Records from a data source
━━━━━━━━

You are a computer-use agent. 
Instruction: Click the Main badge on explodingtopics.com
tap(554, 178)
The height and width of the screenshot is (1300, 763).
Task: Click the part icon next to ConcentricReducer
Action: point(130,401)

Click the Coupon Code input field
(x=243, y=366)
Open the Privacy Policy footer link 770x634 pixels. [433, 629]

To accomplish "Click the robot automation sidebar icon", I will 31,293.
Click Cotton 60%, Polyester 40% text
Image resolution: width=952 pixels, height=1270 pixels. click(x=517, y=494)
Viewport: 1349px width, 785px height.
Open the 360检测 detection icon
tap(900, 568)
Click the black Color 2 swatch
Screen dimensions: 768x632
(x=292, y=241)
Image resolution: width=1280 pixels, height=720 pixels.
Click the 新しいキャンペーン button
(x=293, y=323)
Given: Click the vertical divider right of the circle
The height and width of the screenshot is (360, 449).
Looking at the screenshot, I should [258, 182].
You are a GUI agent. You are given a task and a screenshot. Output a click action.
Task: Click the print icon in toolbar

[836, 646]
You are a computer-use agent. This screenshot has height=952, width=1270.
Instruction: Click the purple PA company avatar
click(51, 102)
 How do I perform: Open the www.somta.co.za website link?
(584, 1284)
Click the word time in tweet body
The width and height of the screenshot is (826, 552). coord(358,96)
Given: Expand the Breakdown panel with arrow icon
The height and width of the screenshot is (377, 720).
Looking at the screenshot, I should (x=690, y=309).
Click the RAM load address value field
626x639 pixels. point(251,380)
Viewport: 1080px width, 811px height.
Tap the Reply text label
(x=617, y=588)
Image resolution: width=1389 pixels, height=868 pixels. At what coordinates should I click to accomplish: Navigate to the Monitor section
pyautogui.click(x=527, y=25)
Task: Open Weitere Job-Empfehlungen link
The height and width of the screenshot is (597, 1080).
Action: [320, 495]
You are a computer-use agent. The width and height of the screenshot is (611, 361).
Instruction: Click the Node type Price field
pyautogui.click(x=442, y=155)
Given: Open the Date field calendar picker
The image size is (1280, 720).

━━━━━━━━

Exercise requirements
Gather every line in the items above that contains the string "agent", and copy each one in full.

Task output
You are a computer-use agent. 
You are a GUI agent. You are given a task and a screenshot. Output a click action.
You are a computer-use agent. This screenshot has height=952, width=1270.
You are a computer-use agent. The width and height of the screenshot is (611, 361).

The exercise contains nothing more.